Troubleshooting tips

  • If a rule does not apply:

    • Verify that the namespace is listed in matchNames (or use "*" for all namespaces)
    • Check that EventListener labels satisfy the labelSelector requirements
    • Ensure the EventListener is in Ready state

  • Misconfigured label selectors:

    • Appear in controller logs as parsing errors
    • Check controller logs: kubectl logs -n tekton-pipelines -l app=tektoncd-enhancement-controller

  • Removing a rule:

    • Cascades deletion of the generated resources (Ingress, Service, etc.)
    • Setting export-rules to an empty array disables all external exposure
    • EventListener status.addresses will be cleared when no rules match

  • Using IP addresses instead of domain names:

    • Problem: Kubernetes Ingress resources do not support IP addresses as host values. If you configure host with an IP address (e.g., host: 192.168.1.100), the Ingress will fail to be created or will not work correctly.

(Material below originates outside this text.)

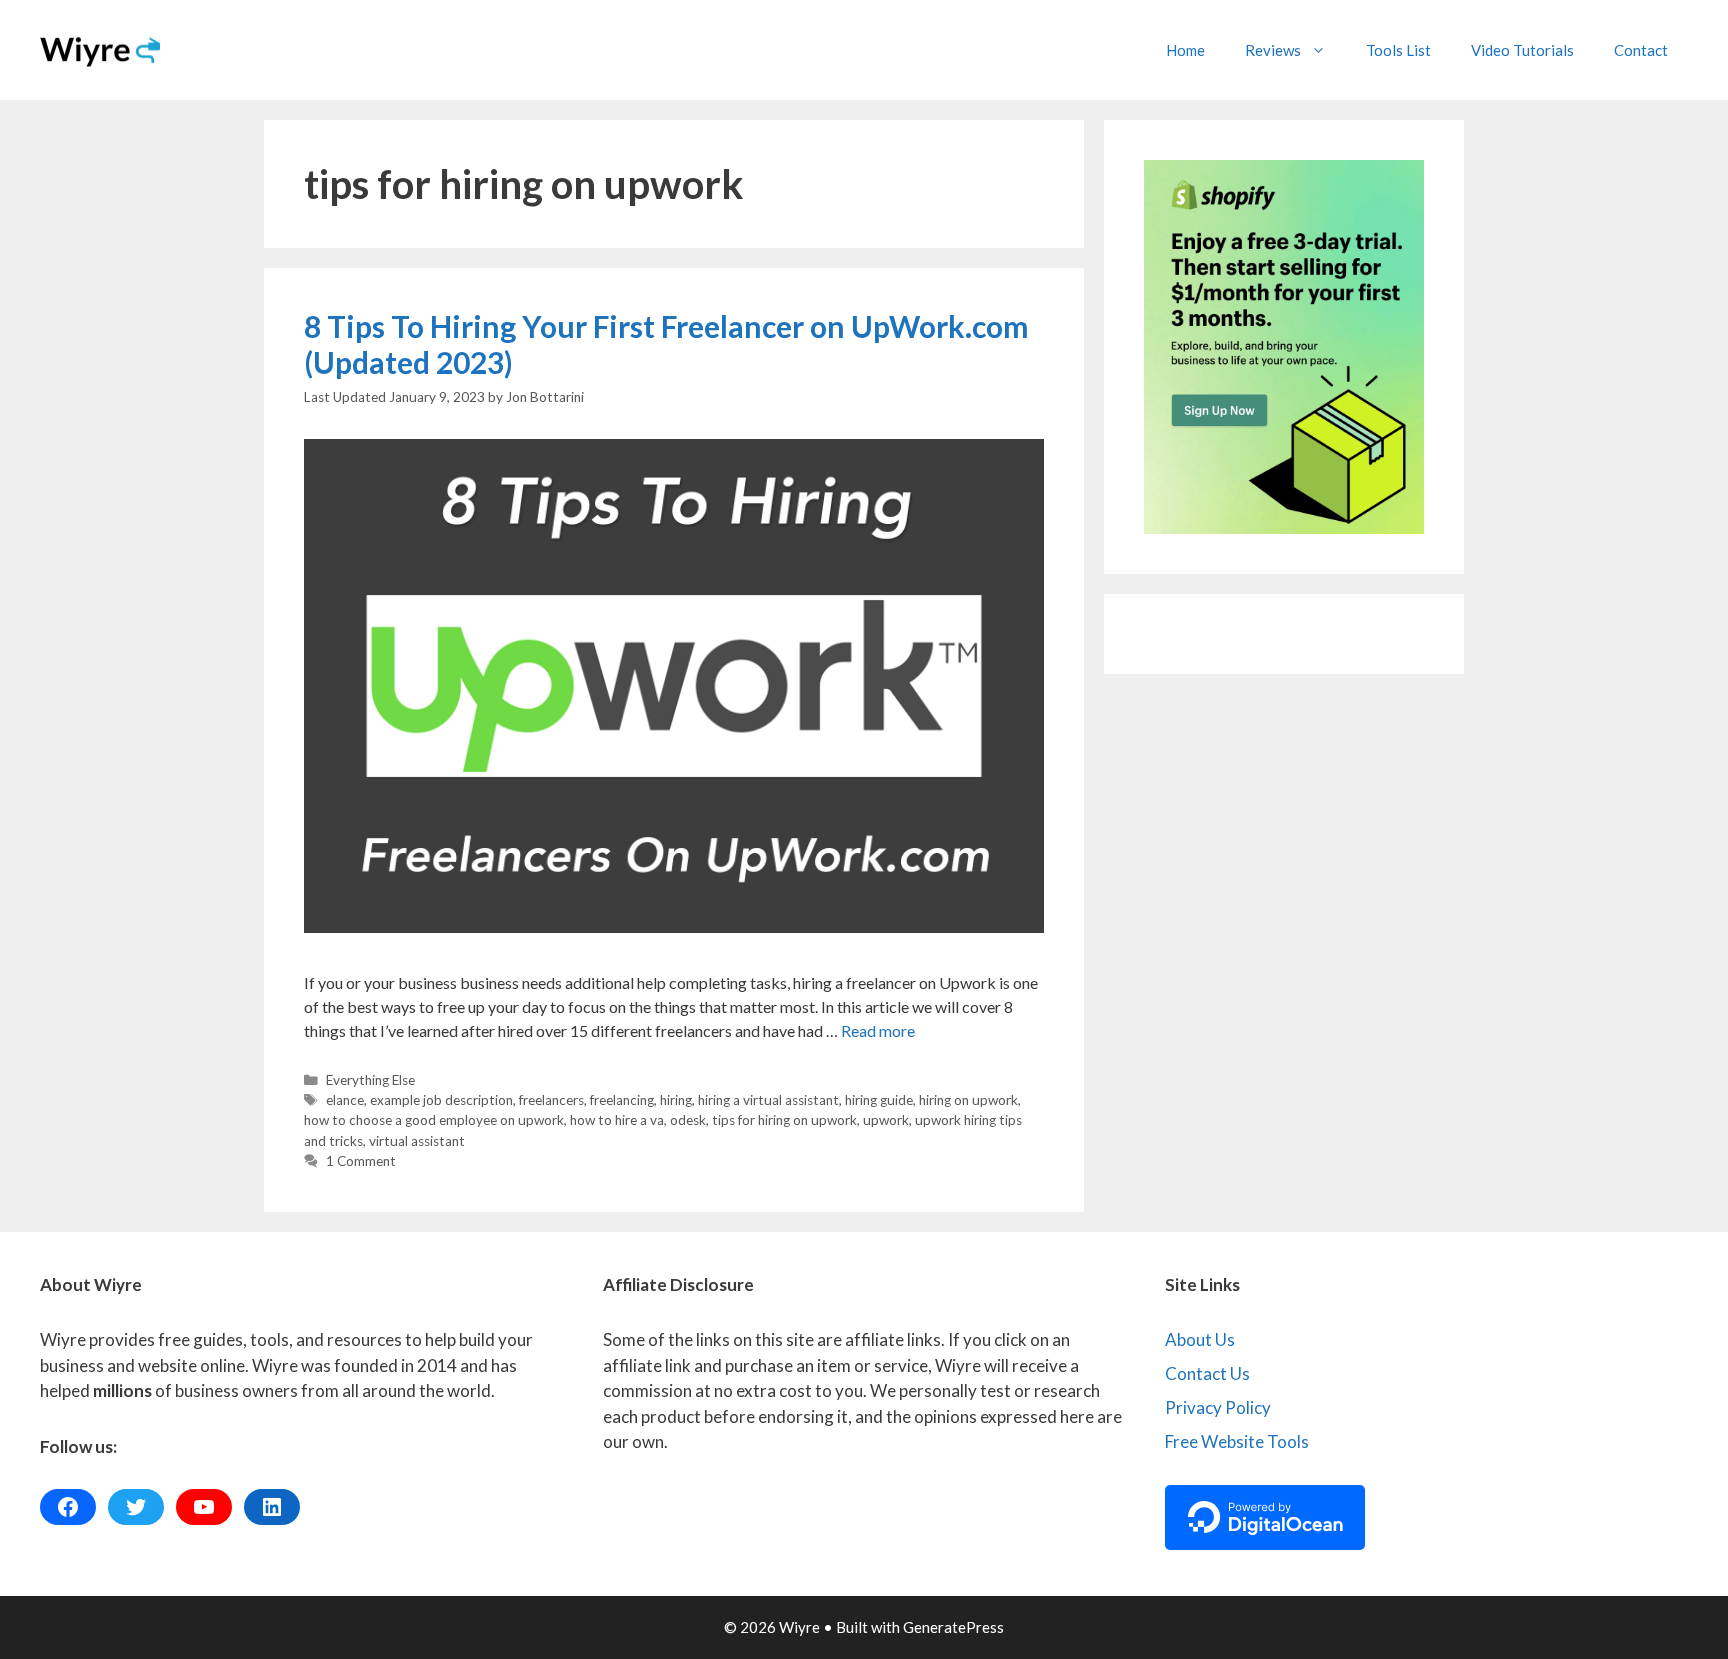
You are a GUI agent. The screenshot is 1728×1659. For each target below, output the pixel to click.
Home (1185, 50)
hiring (676, 1100)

    • Solution 1: Leave host empty or set it to "*" to accept all hosts. The Ingress will match requests regardless of the host header:

      export-rules:
  - name: ip-based-webhooks
    host: ""  # or omit the host field entirely
    urlPathPrefix: /triggers
    externalHosts:
      - "http://192.168.1.100"  # Use IP in externalHosts for client reference
    namespaceSelector:
      matchNames:
        - "*"

    • Solution 2: Configure a domain name that resolves to your IP address, then use that domain in the host field:

      1. Set up DNS resolution: Add an A record pointing your domain to the IP address (e.g., webhooks.example.com192.168.1.100)

      2. Configure the export rule with the domain name:

        export-rules:
  - name: domain-webhooks
    host: webhooks.example.com  # Domain that resolves to your IP
    urlPathPrefix: /triggers
    externalHosts:
      - "http://192.168.1.100"  # Or use the domain: "http://webhooks.example.com"
    namespaceSelector:
      matchNames:
        - "*"

    • Note: externalHosts can contain IP addresses or URLs, as it's only used to populate EventListener status.addresses and doesn't affect Ingress creation. However, the Ingress itself must use a valid hostname (or be empty) in the host field.

By maintaining the ConfigMap through TektonConfig, you can flexibly control how Tekton EventListeners are exposed to external systems. Keep an eye on controller logs during updates to confirm that reconciliations complete successfully.